O elenco foi bem escolhido, mas a tentativa de gerar empatia do público com a personagem Michele saiu pela culatra. A protagonista, já no primeiro episódio, se mostra revolucionária e contrária ao sistema de sociedade onde vive. Mas, com o passar do tempo, o telespectador percebe que Michele não estava ali pelo bem de todos, e sim por vingança. Aliás, a série surpreende ao te fazer gostar dos personagens menos simpáticos, no início, e rejeitar os ‘mais legais’. É o caso de Rafael e Joana: os dois aparecem como os ‘malvadinhos’ do grupo e se mostram, no fim, como os que possuem bondade de verdade. 

No meu caso, eu amava a Joana, desde o início, e todos os episódios só me fizeram ter mais certeza de que ela era a verdadeira rainha de 3%. A começar pela atuação impecável de Vaneza que, diferente  de Bianca, conseguiu chegar a uma interpretação que realmente gerou empatia. Joana era uma mulher pobre da periferia da periferia, totalmente sozinha no mundo. Sofreu abusos e traumas, mas se manteve firme com a cabeça erguida, o tempo todo, e não aceitou ser submissa a ninguém. Para fechar toda essa lacração com chave de ouro a trilha sonora de Joana é Mulher do Fim do Mundo, da grande Elza Soares.
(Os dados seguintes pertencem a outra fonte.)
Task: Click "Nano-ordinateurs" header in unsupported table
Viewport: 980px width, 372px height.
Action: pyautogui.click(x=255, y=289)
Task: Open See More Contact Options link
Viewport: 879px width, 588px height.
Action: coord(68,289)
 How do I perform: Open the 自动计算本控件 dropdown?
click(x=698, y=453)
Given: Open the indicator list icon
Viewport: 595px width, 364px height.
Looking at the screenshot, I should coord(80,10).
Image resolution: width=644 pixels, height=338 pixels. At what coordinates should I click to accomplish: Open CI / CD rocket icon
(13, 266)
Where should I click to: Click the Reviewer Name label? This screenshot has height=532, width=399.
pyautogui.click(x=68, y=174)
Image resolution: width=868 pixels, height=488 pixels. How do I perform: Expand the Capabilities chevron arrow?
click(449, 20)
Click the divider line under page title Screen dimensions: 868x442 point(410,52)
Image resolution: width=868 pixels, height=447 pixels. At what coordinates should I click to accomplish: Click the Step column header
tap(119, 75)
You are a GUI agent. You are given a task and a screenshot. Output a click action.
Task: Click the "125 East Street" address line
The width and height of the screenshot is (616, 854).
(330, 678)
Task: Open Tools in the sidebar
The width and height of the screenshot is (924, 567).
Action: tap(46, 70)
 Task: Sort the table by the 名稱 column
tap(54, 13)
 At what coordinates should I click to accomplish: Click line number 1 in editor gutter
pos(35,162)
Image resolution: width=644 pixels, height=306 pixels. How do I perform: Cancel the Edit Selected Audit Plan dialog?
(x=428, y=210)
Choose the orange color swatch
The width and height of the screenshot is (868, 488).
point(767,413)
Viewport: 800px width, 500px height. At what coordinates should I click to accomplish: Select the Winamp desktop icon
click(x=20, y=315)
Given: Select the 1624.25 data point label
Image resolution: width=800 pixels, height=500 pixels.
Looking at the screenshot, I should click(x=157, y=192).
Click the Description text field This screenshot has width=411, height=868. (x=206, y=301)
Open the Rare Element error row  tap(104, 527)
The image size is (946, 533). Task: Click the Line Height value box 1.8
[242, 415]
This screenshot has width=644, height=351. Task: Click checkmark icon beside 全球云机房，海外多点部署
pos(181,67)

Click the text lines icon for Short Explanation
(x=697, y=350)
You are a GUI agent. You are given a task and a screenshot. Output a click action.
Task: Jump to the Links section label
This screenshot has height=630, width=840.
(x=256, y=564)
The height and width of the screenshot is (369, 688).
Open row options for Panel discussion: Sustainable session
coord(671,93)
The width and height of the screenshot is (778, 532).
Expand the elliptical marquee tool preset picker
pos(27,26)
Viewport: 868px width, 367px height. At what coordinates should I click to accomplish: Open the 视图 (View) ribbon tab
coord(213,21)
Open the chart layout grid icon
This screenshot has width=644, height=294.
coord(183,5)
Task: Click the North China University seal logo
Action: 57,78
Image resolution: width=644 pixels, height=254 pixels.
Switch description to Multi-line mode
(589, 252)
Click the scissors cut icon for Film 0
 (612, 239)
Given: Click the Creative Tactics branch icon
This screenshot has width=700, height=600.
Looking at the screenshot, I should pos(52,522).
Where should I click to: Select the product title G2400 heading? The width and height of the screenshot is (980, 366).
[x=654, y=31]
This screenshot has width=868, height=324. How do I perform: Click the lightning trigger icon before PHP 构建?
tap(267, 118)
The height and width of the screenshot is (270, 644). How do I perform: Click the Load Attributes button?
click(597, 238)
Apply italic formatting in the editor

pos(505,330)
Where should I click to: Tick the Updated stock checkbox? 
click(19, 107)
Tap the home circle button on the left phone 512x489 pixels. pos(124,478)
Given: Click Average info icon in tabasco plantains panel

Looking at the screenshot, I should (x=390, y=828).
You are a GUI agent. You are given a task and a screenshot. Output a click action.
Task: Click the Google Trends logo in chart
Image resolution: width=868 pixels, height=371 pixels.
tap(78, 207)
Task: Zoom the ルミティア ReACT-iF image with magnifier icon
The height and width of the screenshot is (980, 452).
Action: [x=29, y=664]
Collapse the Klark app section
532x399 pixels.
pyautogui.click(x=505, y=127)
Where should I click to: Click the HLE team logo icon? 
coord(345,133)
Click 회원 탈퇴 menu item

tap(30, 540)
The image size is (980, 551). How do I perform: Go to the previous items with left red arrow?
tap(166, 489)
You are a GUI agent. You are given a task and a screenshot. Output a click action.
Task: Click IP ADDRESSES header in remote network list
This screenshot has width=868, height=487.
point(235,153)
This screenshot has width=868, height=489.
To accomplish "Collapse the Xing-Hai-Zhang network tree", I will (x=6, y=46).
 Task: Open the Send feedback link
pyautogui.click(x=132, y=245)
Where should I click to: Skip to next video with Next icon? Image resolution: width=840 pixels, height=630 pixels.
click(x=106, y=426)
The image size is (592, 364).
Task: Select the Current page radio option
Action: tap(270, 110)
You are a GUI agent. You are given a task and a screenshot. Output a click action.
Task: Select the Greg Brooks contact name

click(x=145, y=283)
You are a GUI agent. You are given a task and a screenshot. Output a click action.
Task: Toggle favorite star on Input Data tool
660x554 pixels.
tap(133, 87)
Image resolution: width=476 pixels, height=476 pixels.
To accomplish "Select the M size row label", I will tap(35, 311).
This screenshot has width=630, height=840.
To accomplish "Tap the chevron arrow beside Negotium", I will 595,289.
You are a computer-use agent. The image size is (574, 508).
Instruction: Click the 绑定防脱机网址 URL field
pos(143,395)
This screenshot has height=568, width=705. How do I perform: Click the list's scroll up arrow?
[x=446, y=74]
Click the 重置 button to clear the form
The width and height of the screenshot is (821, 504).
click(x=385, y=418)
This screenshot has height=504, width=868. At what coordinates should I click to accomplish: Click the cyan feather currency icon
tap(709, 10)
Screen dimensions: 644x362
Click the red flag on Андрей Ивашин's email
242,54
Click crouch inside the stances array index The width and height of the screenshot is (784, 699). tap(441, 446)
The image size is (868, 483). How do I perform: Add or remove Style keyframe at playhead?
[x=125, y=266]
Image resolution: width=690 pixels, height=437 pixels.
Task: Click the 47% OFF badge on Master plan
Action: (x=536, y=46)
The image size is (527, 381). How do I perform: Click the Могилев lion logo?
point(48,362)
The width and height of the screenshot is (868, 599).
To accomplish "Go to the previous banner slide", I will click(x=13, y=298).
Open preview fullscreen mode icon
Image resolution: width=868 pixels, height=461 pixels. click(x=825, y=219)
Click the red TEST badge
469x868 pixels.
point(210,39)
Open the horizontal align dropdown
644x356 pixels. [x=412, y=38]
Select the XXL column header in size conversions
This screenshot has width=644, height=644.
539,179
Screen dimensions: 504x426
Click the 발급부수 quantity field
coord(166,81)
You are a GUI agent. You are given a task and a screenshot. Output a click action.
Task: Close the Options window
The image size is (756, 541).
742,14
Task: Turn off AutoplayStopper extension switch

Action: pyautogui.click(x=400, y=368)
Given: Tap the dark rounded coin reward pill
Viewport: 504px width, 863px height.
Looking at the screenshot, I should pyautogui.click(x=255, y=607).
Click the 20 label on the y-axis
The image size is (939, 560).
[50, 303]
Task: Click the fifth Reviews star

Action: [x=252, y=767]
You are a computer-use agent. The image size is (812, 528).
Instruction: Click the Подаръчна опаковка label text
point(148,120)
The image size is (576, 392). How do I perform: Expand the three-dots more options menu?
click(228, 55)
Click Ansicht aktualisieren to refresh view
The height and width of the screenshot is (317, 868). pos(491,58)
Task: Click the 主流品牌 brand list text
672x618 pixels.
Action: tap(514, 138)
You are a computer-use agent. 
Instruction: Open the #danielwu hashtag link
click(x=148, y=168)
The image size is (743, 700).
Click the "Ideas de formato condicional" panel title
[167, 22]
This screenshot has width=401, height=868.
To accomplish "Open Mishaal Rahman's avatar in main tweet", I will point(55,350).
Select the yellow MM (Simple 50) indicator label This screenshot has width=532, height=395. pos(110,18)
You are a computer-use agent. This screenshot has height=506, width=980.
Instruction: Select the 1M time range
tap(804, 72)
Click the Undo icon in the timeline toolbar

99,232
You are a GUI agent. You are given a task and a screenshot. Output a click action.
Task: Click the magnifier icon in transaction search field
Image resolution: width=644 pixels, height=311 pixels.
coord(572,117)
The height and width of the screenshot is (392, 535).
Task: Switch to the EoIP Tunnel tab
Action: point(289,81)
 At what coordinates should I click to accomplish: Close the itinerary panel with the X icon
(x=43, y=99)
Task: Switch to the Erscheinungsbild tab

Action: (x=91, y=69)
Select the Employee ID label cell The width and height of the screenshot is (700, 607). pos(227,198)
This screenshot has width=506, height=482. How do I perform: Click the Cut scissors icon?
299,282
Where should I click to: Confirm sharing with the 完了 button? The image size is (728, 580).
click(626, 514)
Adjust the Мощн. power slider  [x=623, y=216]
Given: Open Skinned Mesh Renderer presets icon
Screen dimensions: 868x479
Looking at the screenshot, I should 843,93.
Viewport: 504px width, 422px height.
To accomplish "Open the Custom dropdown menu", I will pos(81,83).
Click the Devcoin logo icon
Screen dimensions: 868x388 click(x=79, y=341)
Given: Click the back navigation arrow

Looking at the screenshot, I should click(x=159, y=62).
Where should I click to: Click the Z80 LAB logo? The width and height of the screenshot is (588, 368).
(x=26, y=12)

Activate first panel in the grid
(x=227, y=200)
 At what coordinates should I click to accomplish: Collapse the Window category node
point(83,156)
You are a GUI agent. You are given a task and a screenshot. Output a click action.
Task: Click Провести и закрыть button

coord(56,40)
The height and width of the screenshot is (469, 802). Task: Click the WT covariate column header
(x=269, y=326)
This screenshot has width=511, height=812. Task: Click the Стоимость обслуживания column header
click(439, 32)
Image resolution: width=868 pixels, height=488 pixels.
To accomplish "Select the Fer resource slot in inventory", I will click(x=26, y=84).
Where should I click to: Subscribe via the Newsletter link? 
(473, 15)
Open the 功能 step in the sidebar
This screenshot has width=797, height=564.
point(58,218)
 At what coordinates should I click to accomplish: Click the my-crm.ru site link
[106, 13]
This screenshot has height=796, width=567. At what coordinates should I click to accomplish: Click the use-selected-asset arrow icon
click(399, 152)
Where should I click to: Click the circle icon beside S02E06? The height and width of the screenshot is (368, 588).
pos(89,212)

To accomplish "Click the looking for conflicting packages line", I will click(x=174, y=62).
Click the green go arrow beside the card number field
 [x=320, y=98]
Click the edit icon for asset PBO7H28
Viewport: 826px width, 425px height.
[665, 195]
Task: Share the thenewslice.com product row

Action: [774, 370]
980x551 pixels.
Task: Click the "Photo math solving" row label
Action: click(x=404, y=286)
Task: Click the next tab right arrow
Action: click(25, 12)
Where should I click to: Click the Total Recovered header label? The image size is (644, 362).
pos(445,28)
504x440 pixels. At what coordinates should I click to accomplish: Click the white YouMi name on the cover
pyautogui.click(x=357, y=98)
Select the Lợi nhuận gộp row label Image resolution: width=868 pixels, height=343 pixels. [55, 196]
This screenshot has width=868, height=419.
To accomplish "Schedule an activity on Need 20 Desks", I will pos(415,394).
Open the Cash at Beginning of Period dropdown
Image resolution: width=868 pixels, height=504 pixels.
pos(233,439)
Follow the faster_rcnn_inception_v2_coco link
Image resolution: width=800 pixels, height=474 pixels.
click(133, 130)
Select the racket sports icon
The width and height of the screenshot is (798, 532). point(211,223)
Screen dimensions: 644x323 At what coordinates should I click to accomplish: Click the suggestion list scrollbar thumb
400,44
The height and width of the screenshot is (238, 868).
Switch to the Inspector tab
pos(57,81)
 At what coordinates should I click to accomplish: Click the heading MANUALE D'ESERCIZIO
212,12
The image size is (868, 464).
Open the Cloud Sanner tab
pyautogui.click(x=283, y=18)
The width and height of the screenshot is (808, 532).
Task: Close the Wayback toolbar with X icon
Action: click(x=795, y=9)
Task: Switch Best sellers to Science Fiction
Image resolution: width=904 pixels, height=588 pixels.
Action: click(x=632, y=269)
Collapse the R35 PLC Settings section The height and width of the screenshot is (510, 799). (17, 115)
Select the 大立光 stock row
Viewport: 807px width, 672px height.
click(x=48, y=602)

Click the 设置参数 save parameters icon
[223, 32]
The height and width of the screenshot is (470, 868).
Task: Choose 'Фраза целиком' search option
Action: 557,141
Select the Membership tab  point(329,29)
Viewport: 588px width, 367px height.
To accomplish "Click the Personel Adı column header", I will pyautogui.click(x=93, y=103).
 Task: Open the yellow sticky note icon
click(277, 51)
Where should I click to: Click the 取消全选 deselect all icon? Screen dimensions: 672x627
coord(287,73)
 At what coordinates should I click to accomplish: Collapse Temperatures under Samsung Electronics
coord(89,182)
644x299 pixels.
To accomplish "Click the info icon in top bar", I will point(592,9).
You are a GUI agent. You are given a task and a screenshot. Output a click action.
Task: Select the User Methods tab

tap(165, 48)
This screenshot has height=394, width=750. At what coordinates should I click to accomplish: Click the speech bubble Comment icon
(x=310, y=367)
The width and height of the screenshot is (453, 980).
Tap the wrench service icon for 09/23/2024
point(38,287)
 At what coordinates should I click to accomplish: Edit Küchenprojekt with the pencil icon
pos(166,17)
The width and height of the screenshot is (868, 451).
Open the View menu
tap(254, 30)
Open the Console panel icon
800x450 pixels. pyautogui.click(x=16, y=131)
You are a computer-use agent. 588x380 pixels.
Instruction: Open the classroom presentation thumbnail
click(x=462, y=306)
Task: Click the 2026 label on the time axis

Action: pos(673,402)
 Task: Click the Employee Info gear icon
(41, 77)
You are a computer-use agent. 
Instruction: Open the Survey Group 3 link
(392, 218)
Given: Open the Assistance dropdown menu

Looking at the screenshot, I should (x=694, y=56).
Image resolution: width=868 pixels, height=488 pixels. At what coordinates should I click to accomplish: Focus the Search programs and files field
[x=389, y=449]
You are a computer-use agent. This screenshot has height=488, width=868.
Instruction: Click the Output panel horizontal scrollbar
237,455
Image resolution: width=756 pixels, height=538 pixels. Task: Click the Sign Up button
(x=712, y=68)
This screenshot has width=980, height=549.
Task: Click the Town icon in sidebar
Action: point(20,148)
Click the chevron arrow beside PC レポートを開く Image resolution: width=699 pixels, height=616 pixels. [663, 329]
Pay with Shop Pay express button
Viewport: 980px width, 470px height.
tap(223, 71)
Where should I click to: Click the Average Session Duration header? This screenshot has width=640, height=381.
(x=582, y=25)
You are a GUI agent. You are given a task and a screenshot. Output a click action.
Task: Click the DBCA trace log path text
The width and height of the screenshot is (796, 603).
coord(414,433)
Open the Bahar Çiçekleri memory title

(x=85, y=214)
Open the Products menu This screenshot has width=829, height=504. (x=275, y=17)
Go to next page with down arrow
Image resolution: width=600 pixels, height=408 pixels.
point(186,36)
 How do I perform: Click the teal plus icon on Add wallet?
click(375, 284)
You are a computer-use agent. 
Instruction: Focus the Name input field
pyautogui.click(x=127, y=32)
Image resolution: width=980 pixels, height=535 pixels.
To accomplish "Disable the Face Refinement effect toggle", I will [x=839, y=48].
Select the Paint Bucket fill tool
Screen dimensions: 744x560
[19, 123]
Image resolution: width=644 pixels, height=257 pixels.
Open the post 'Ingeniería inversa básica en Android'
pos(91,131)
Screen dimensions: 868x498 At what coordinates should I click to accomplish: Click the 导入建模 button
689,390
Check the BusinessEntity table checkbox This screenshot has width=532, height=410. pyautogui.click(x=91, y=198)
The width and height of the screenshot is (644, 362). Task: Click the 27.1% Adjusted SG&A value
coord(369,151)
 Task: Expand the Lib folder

E não existe música melhor para esse personagem – com certeza. 

O chefe do processo é Ezequiel que, apesar de se mostrar como perfeito, esconde um segredo, e isso é tudo que Aline, maravilhosamente interpretada por Viviane Porto, busca ali. Outro ponto positivo que 3% marca é na representatividade: dos sete  atores principais, três são negros, e o personagem de João Gomes, Fernando, é deficiente físico. Apesar de o ator não ser deficiente, o que é um erro, isso já gera representatividade, e todos nós sabemos: isso importa muito! A série peca nos figurinos, mas esse e outros errinhos podem ser esquecidos, com facilidade, quando você se vê preso na trama de Cesar Charlone e Pedro Aguilera. 

A crítica à nossa sociedade atual também é um fator fortíssimo, seguindo a tendência de Jogos Vorazes e Divergente. O distópico se encaixa muito bem nos nossos dramas atuais. A começar pela crítica. A meritocracia é muito clara na série, principalmente no episódio 4 (o mais emblemático de todos). Nele, o personagem de Marco acredita realmente que é melhor que os outros por conta de sua origem hereditária. A partir disso, Marco inicia uma gangue e obriga os outros candidatos do Processo a lhe dar comida e água em um dos testes da seleção. A crítica ao machismo e ao racismo também é forte. E, assim como nos filmes anteriormente citados, uma mulher se mostra como a heroína da série, mesmo que não seja a mulher que eles cotaram para isso.